> _Исходный текст_:
□ □ □

Когда я вернулась из больницы, солдаты меня встретили очень радушно - принялись качать. А потом, когда уезжала в Москву, было собрание. Они меня очень благодарили за то, что все у нас в отряде было в порядке: лошади сыты, продовольствия много. Мы вообще жили дружно. Под конец собрания председатель отрядного комитета сказал от избытка чувств: «Я предлагаю почтить память Александры Львовны вставанием». Все встали, было очень торжественно.

И только я уехала, был отдан приказ о моем аресте. Но я уже была в поезде. Вагон был до отказа набит людьми и вещами. Пассажиры начали вышвыривать вещи друг друга, одного офицерика чуть не выбросили вслед за багажом, настроение было совершенно ужасное. Я уже тогда не верила, что из этого выйдет что-то хорошее.

- Когда вы заметили, что на фронте начала распространяться большевистская пропаганда?

- Пропаганда шла отчаянная везде, по всему фронту. Митинги непрекращающиеся. И эта пропаганда, конечно, достигала своей цели. Что неудивительно: солдаты сидели месяцами в окопах, устали, оголодали. И тут им говорят: «Идите домой, земля будет ваша, фабрики будут ваши, жизнь начинается другая».

- У вас лично не было конфликтов с солдатами?

- Был такой случай в поезде. Я не знала, что будет. Вошел какой-то тип, очень агрессивный, сел рядом со мной, толкнул. Я подвинулась, ничего не сказала. Потом он захотел ноги положить мне на колени. Я опять отстранилась и опять ничего не сказала. Вокруг солдаты, тоже очень возбужденные. Наконец я говорю: «Вот что, братцы, кто хочет курить, у меня папиросы есть». Я раздала эти папиросы, потом чай. Один солдатик принес кипятку, у меня был сахар. И этот, злой, стал уже подобрее. Мы разговорились. Кончилось тем, что, когда мы приехали в Москву, я знала, кто на ком женат, сколько у кого детей, все решительно про их жизнь, про отца, про мать, про дом, все знала. Может быть, это был единственный раз, когда табак послужил людям на пользу. В сущности, ведь злобы не было. Все это было наносное, результат пропаганды. Им обещали все, что хотите: и фабрики, и заводы, и землю. А они очень хотели уйти из окопов как можно скорее - это и сыграло главную роль, а вовсе не революционные идеи, солдатам абсолютно не понятные.

□ □ □

> _Материал_:
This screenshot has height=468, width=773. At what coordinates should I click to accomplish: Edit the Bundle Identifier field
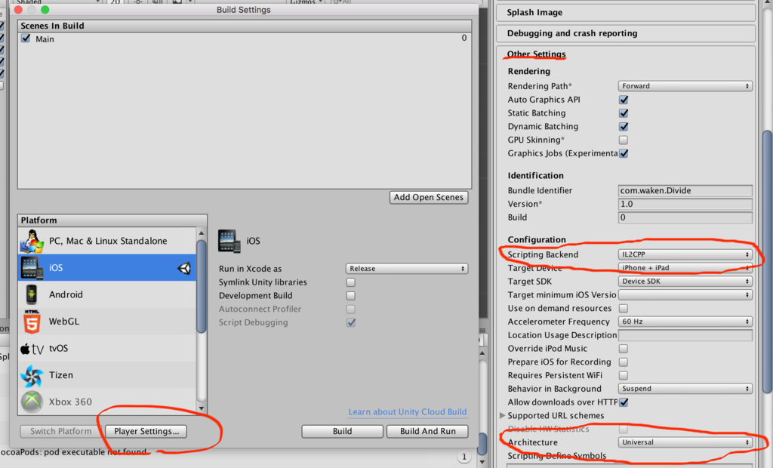(685, 190)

□ □ □

> _Задание_:
Перепишите часть текста от слов «И только я уехала, был» до слов «распространяться большевистская пропаганда?», поставив «студентика» вместо «офицерика». Материал никак не связан с текстом.

> _Правильный ответ_:
И только я уехала, был отдан приказ о моем аресте. Но я уже была в поезде. Вагон был до отказа набит людьми и вещами. Пассажиры начали вышвыривать вещи друг друга, одного студентика чуть не выбросили вслед за багажом, настроение было совершенно ужасное. Я уже тогда не верила, что из этого выйдет что-то хорошее.

- Когда вы заметили, что на фронте начала распространяться большевистская пропаганда?